# Deep Neural Network MNIST Classification

## Import Libraries

In [1]:
# pip install tensorflow_datasets

In [2]:
import numpy as np
import tensorflow as tf
import tensorflow_datasets as tfds

## Load Dataset and Data Preprocessing

In [3]:
# Load MNIST dataset including MNIST info
data, info = tfds.load(name='mnist', with_info=True, as_supervised=True)

# Extract train and test data
mnist_train, mnist_test = data['train'], data['test']

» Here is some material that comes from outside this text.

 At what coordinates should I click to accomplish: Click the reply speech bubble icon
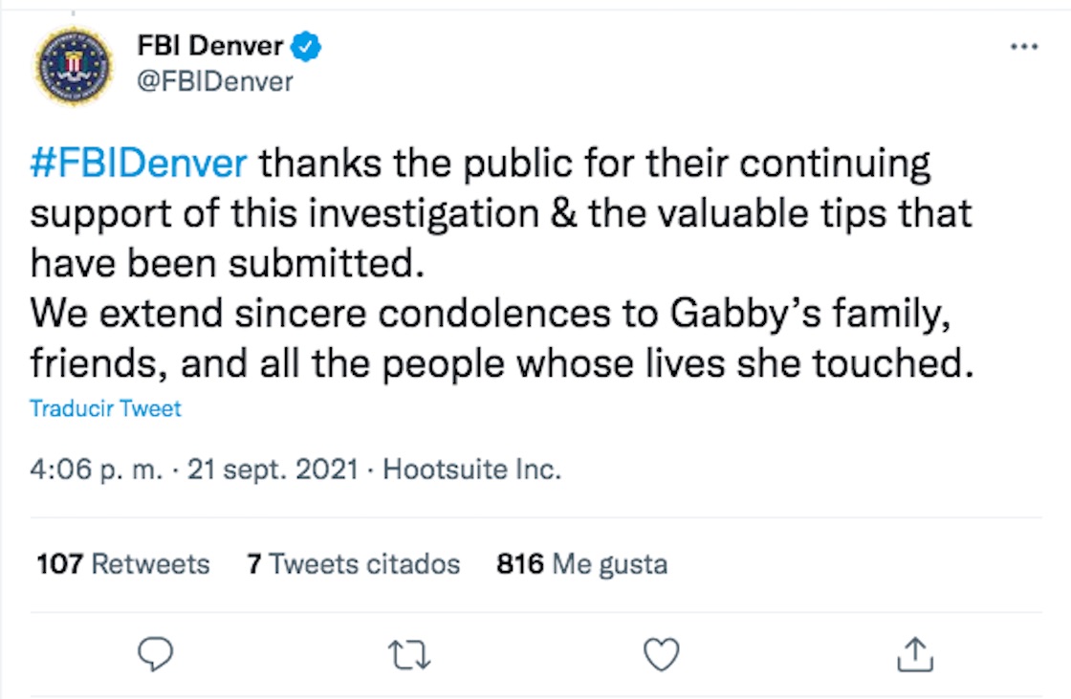coord(154,655)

# Extract 10% data from train dataset to crease validation dataset
# Find the number of validation samples by taking 10% of all train dataset
num_val_samples = 0.1 * info.splits['train'].num_examples

# Convert num_val_samples into integer
num_val_samples = tf.cast(num_val_samples, tf.int64)

# Find the number of test samples and convert it into integer
num_test_samples = info.splits['test'].num_examples
num_test_samples = tf.cast(num_test_samples, tf.int64)

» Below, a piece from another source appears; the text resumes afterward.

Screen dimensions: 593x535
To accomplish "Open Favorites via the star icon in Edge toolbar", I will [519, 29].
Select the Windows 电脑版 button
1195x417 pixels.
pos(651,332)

# Scale data to make results more numerically stable like having inputs between 0 and 1
def scale(image, label):
    image = tf.cast(image, tf.float32)
    image /= 255.
    return image, label

# Use map() function to apply custom transformation to train and test datasets
scaled_train_data = mnist_train.map(scale)
scaled_test_data = mnist_test.map(scale)

# Shuffle the train dataset before creating validataion dataset
BUFFER_SIZE = 10000
shuffled_train_data = scaled_train_data.shuffle(BUFFER_SIZE)

# Extract validation dataset
validation_data = shuffled_train_data.take(num_val_samples)
train_data = shuffled_train_data.skip(num_val_samples)

In [4]:
# Use Mini-Batch Gradient Descent to train the model
# Set batch size hyperparameter
BATCH_SIZE = 100

# Use batch() method that combines the consecutive elements of a dataset into batches
train_data = train_data.batch(BATCH_SIZE)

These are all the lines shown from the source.